Unleashing a New Era: Constructing Your Data Squad for Victory
In the realm of data management, finding the right team structure can be a crucial determinant of success. Data professionals often find themselves caught up in the daily grind of building dashboards and responding to ad hoc business requests, but investing in data and analytics teams can yield significant benefits for businesses.
Centralized, Embedded, and Hybrid Approaches
There are three primary team structures to consider: centralized, embedded (decentralized), and hybrid. Each model has its advantages and disadvantages, as well as strategies for effective leadership and navigation.
Centralized Teams
Centralized teams excel in organizations prioritizing consistency and governance. The Head of Data owns all of the organization's data and underlying technologies, ensuring a unified approach to data standards and governance. However, this structure may suffer from slower responses and less domain specificity due to bottlenecks and the potential lack of deep domain knowledge.
Embedded (Decentralized) Teams
Embedded teams, on the other hand, thrive in organizations valuing flexibility and deep domain expertise. They are more closely tied to specific business needs, allowing for quick adaptability. However, this approach requires careful governance to prevent fragmentation or duplication.
Hybrid Teams
Hybrid models, increasingly popular, combine the strengths of both centralized and embedded models. They allow data professionals to be embedded close to the business for faster delivery and domain context, while central teams enforce governance and shared standards. The success of this model depends heavily on effective communication and coordination between embedded units and the centralized leadership.
Leadership and Navigation Strategies
Data leaders should tailor the structure based on organizational size, data maturity, and strategic priorities. They must define clear roles, manage governance frameworks appropriately (centralized policy enforcement vs. federated governance in decentralized settings), and promote knowledge sharing.
A Long-Term Perspective
Data leaders should consider a long-term view when planning their team structure, as the optimal structure may evolve as the organization scales and data maturity evolves. Centralized teams may suffer from "service desk" dynamics, causing analysts to constantly react to ad hoc requests, while the embedded approach can cause analysts to be myopic about their own specific business unit.
The Role of Executive Management
Data leaders need to secure support from executive management for their data team's objectives. Modern data architectures and governance frameworks reflect these team models, such as Data Mesh for decentralized domain ownership with federated governance or Data Lakehouse architectures that support hybrid approaches by combining centralized data storage and flexible access patterns.
The Importance of Data Literacy
All business leaders will need to develop a solid understanding of using data to build consensus. Organizations will need to build effective data teams to support their use of data, and data leaders should consider the tradeoffs of various team structures. Embedded approaches allow data professionals to gain a deep understanding of the needs of business stakeholders, while the hybrid approach offers a mix of close collaboration and visibility, along with the high level of control associated with the centralized model. In the hybrid approach, data leaders within pods should have a leadership voice within each functional area.
In summary, data leaders can effectively support their teams by selecting the structure that aligns with their organization’s needs, implementing governance frameworks suited to that structure, clearly defining roles, and fostering coordination and communication to balance domain expertise with organizational data goals. Building an in-house data team is generally considered a good business move, as it allows for greater control, flexibility, and tailored solutions.

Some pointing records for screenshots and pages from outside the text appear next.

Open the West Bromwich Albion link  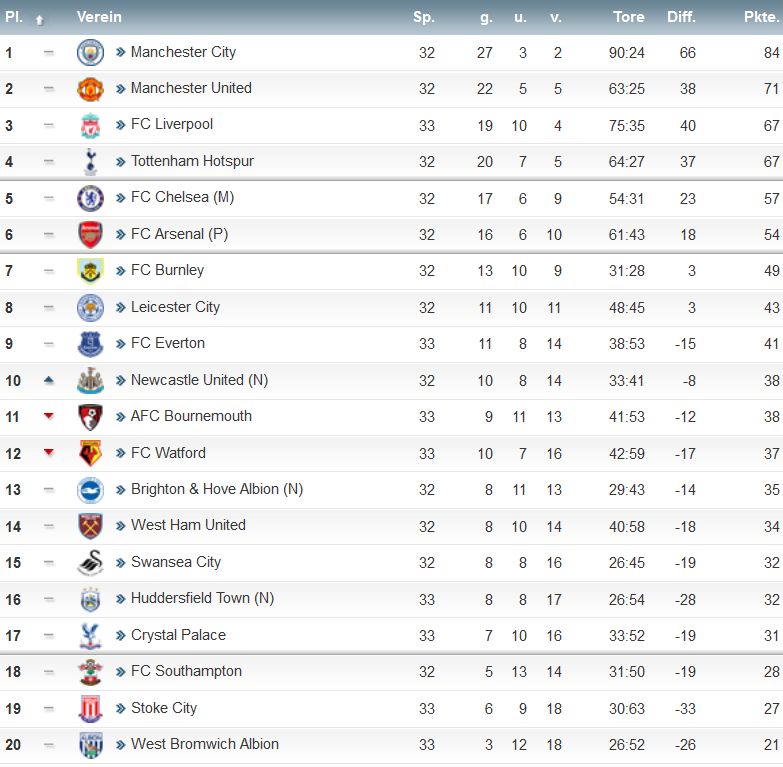tap(205, 744)
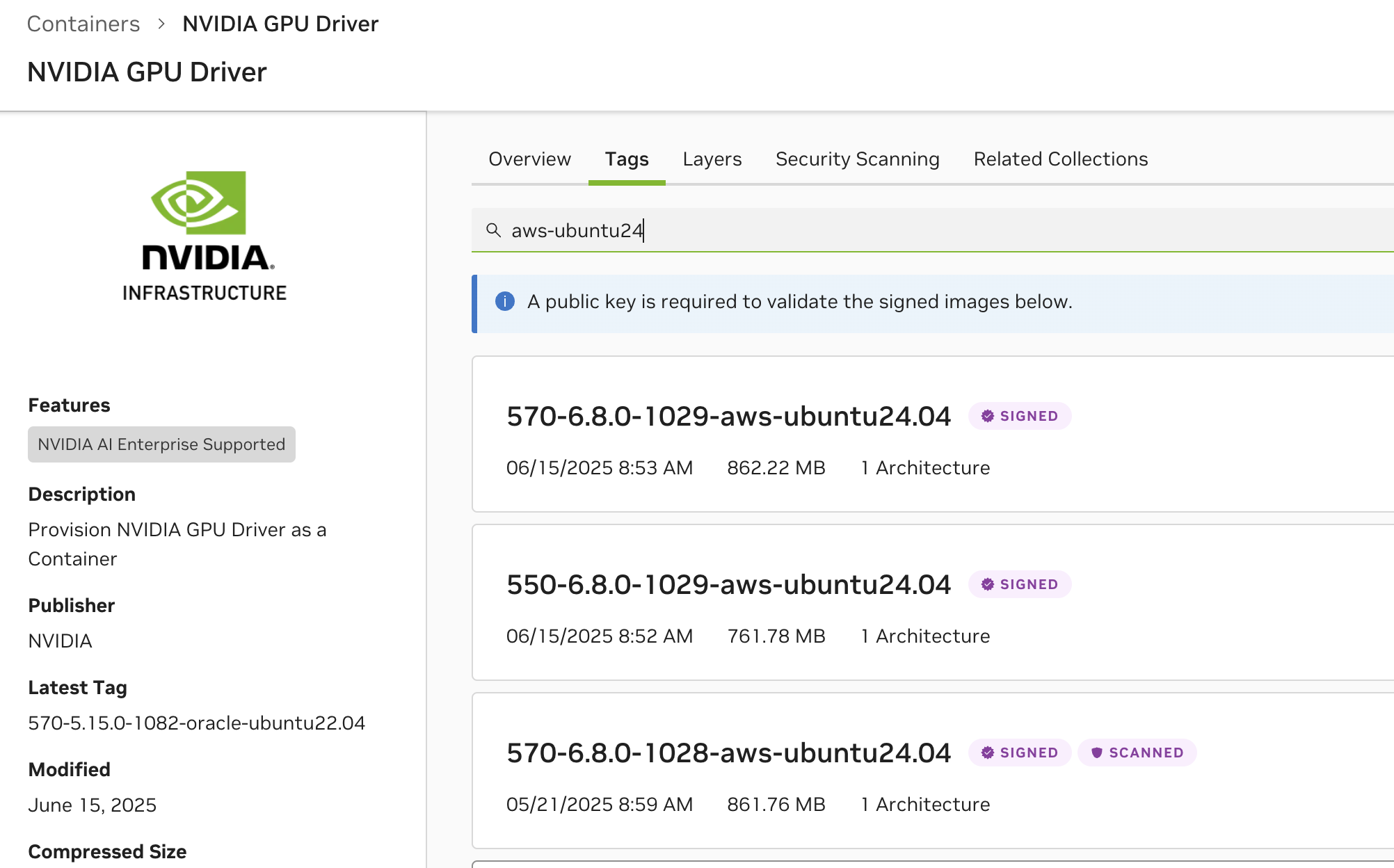Click SIGNED badge on 570-6.8.0-1029 tag
Viewport: 1394px width, 868px height.
[x=1019, y=416]
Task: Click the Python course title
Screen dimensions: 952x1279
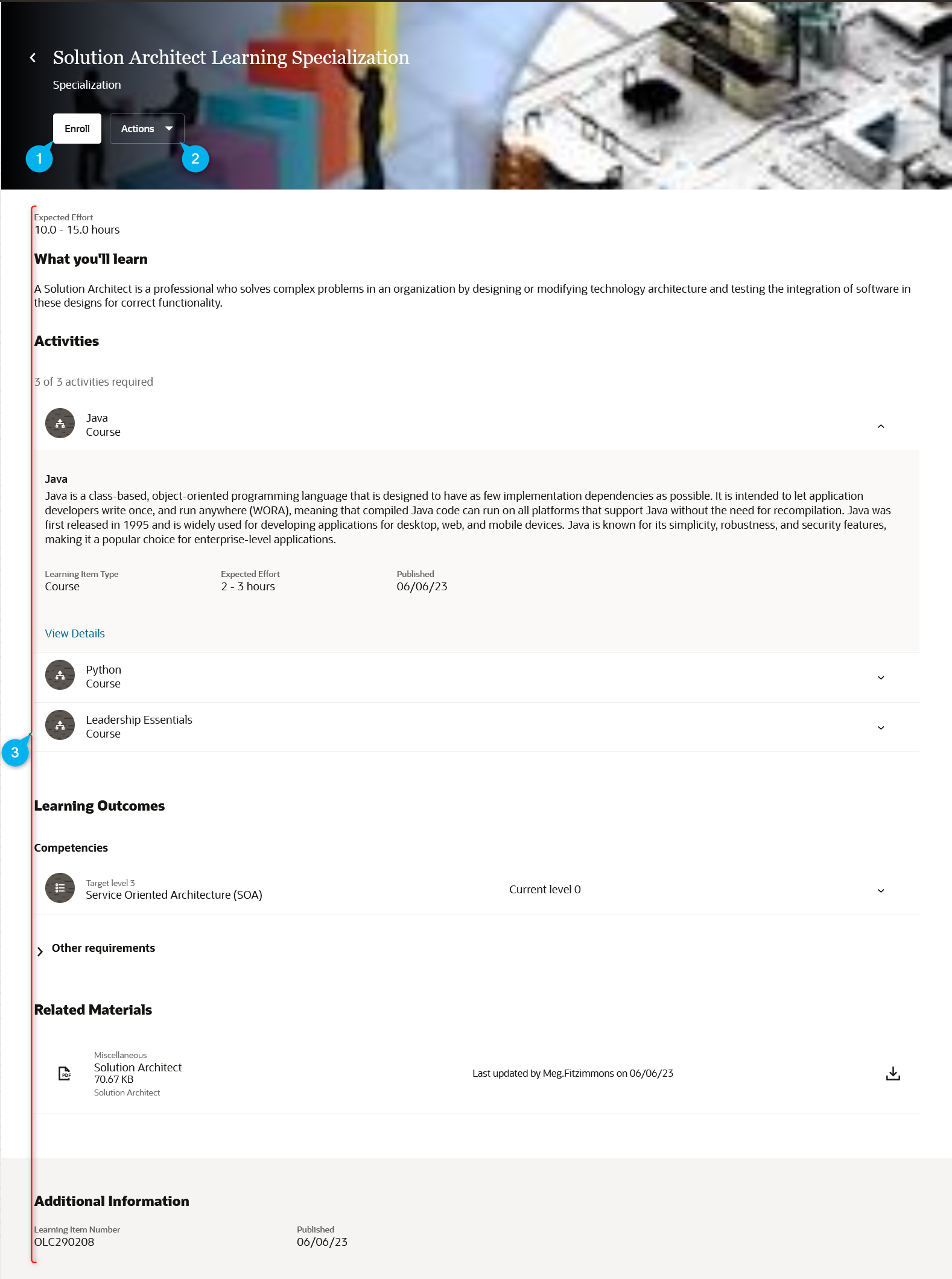Action: 104,670
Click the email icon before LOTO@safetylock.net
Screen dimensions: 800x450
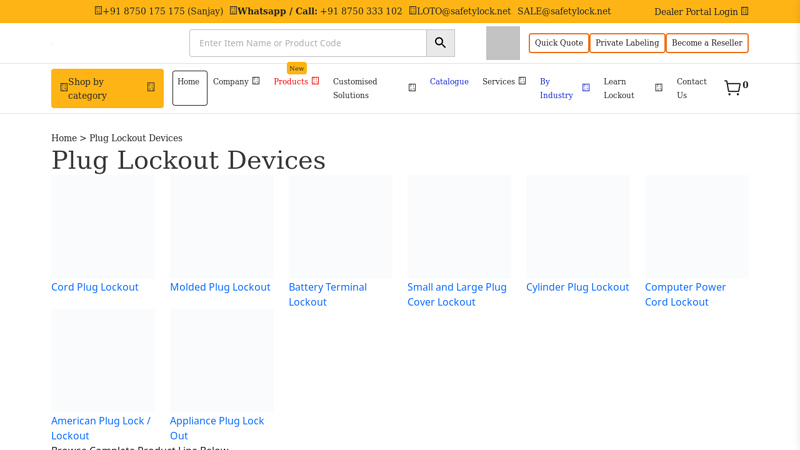413,11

[1] Kandel, B., & Pruitt, J. (2021). The Data Mesh: A New Architecture for Data Management in the Cloud. O'Reilly Media, Inc.

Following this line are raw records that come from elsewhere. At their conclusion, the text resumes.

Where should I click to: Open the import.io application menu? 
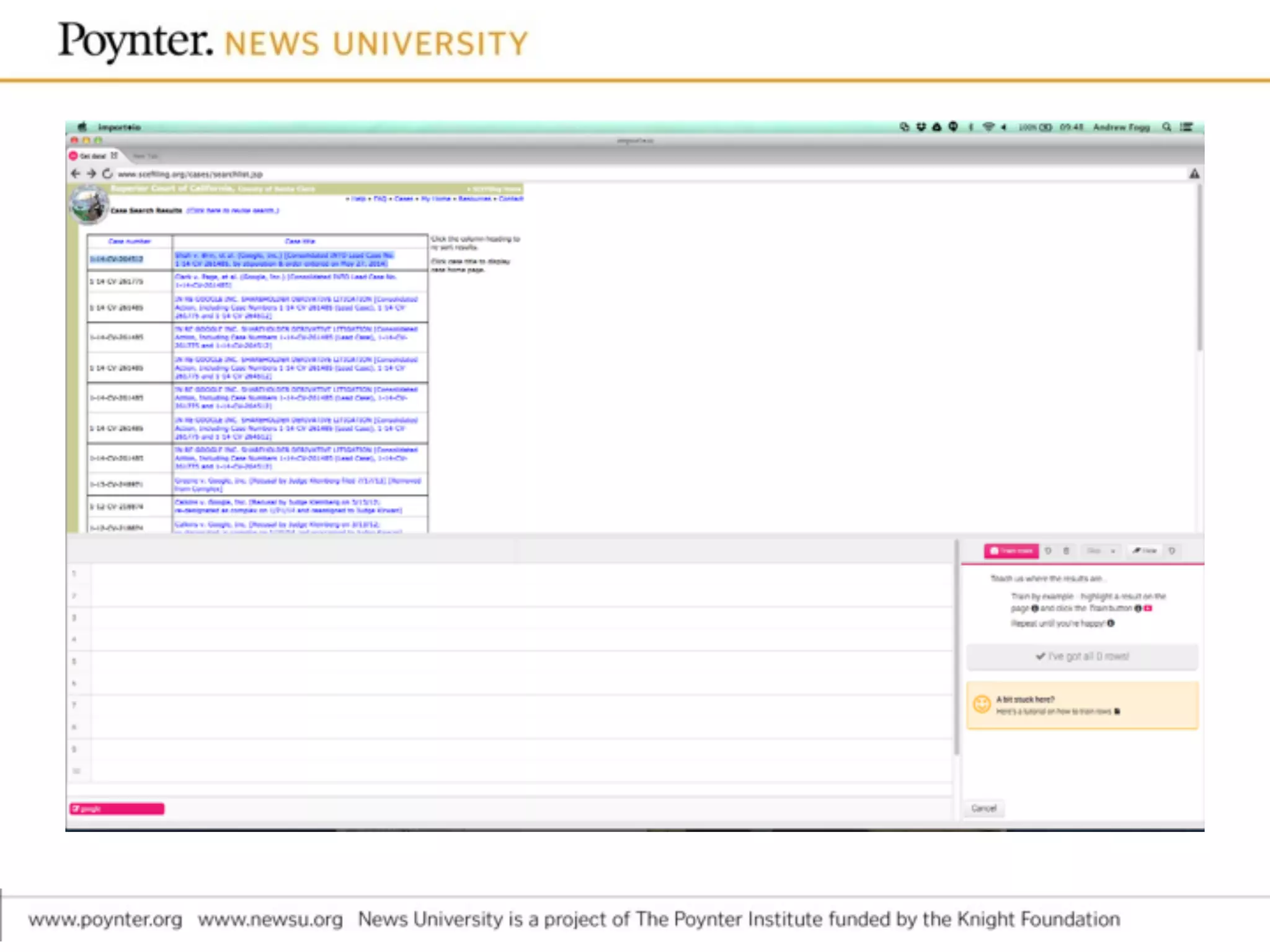click(x=119, y=127)
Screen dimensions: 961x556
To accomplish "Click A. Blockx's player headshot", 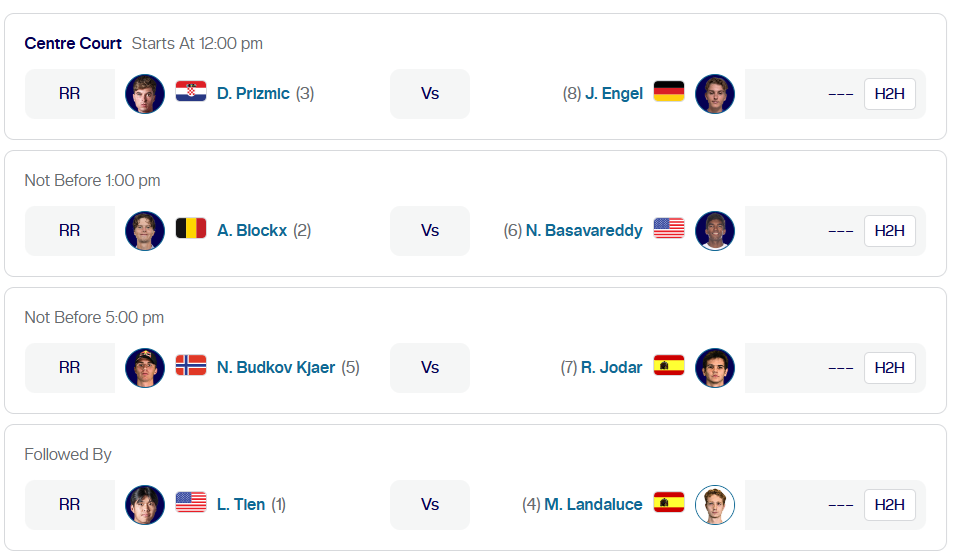I will pyautogui.click(x=145, y=231).
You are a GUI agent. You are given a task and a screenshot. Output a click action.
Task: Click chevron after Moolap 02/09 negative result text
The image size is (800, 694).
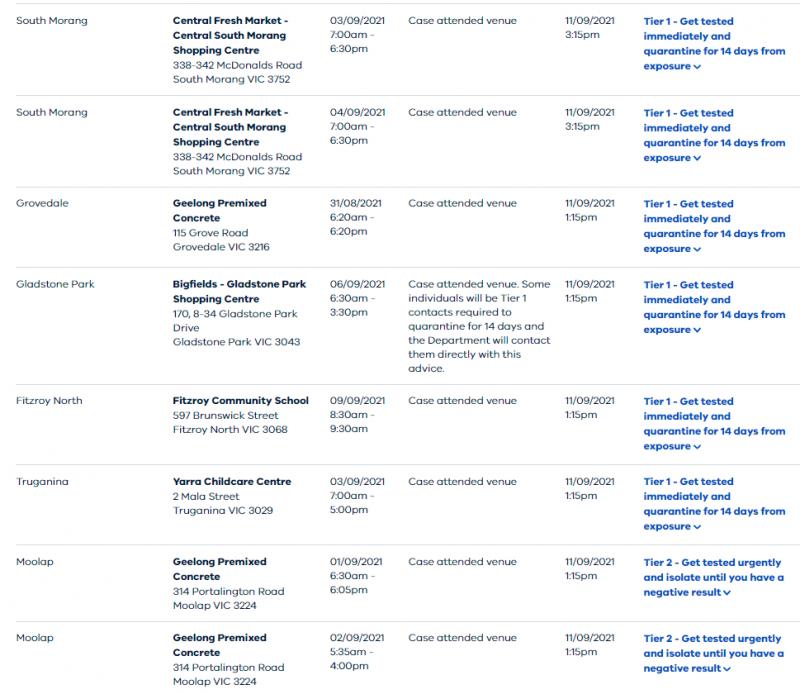coord(727,669)
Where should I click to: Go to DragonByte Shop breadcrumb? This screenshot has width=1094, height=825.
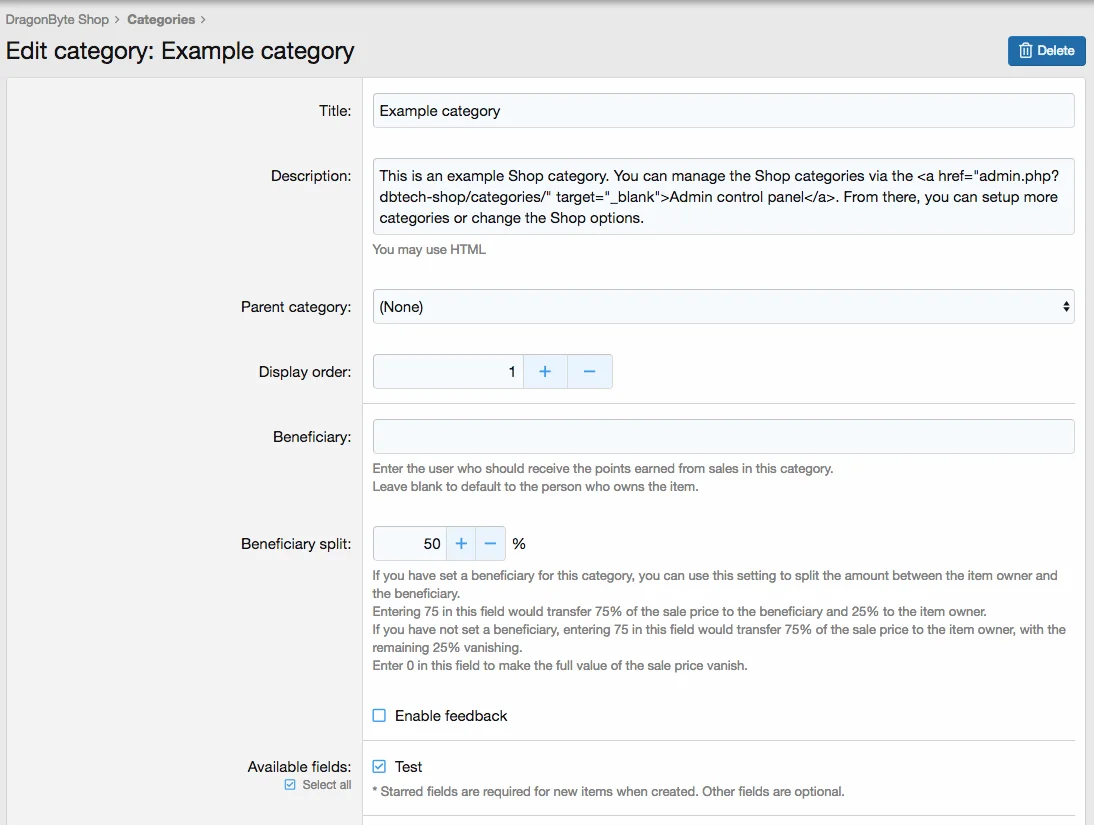click(x=57, y=19)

[2] Armbrust, M., et al. (2019). Delta Lake: A Fast, Open, and Scalable Storage Layer for Big Data Analytics. Proceedings of the 2019 VLDB Endowment.
[3] Zaharia, M., et al. (2016). Apache Spark: Large-scale data processing at UC Berkeley. Proceedings of the VLDB Endowment, 9(13), 2053–2064.

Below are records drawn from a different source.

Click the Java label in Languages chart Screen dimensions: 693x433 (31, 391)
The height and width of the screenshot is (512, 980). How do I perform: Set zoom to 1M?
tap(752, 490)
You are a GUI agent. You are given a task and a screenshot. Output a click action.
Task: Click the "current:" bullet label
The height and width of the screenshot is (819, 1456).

[4] Marz, M., & Warren, P. (2015). Designing Data-Intensive Applications. O'Reilly Media, Inc.
- Effective leadership in data-driven businesses involves choosing a team structure that aligns with organizational priorities, whether that's the centralized approach for emphasizing consistency and governance, the embedded approach for flexibility and domain expertise, or the hybrid approach for balancing both.
- Navigating the realm of data management, a strategic investment in data and analytics teams is crucial for business success, as it fosters both data literacy among business leaders and customized solutions that can yield significant financial benefits. A focus on data-and-cloud-computing technology and career development in this field can further propel businesses towards long-term growth and innovation.